An Unforgeable Publicly Verifiable Watermark for Large Language Models
Authors: Aiwei Liu, Leyi Pan, Xuming Hu, Shuang Li, Lijie Wen, Irwin King, Philip S. Yu
ICLR 2024 | Conference PDF | Archive PDF | Plain Text | LLM Run Details
| Reproducibility Variable | Result | LLM Response |
|---|---|---|
| Research Type | Experimental | Experiments demonstrate that our algorithm attains high detection accuracy and computational efficiency through neural networks. |
| Researcher Affiliation | Academia | 1Tsinghua University 2The Chinese University of Hong Kong 3The Hong Kong University of Science and Technology (Guangzhou) 4University of Illinois at Chicago |
| Pseudocode | Yes | Algorithm 1 Watermark Generation Step |
| Open Source Code | Yes | Our code is available at https://github.com/THU-BPM/unforgeable_watermark. |
| Open Datasets | Yes | We select the C4(Raffel et al., 2020) and Dbpedia Class (Raffel et al., 2020) datasets |
| Dataset Splits | No | The paper describes the data used for training the watermark generation and detection networks and for evaluating the main results (500 human, 500 generated texts), but it does not specify explicit validation splits or quantities for the overall experimental setup. |
| Hardware Specification | Yes | All timings were recorded on a single V100 32G GPU. |
| Software Dependencies | No | The paper mentions using the 'Adam optimizer' but does not specify version numbers for any software dependencies like programming languages (e.g., Python), libraries (e.g., PyTorch, TensorFlow), or other tools. |
| Experiment Setup | Yes | The default hyperparameters are configured as follows: watermark token ratio γ of 0.5, window size w of 5, five token embedding layers, and δ = 2 for the generator.
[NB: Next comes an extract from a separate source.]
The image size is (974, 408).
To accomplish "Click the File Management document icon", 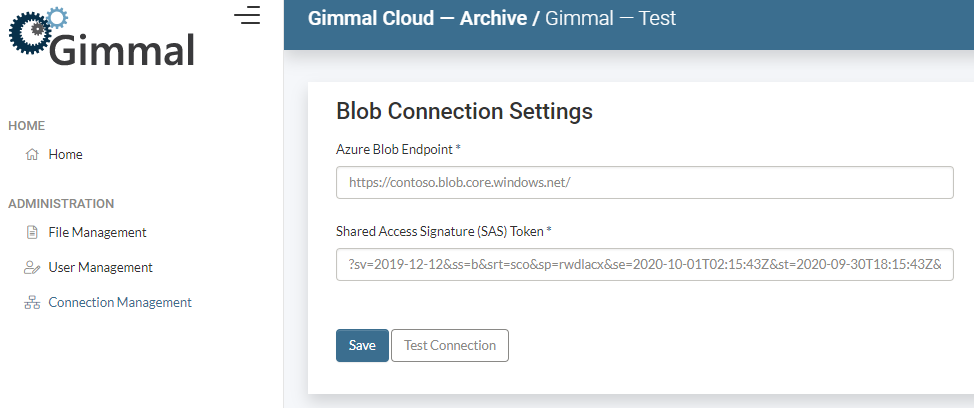I will pyautogui.click(x=31, y=233).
The detector comprises two LSTM layers as well as the same token embedding layers. For decoding, Top-K employs K = 20 and Beam Search utilizes a beam width of 8. Both networks adopt a learning rate of 0.01, optimized via the Adam optimizer (Kingma & Ba, 2014). Due to the varying sensitivity of language models to the watermark, for ease of comparison, the detection z-score thresholds for GPT-2, OPT 1.3B, and LLa MA 7B are set to 1, 1 and 3, respectively. |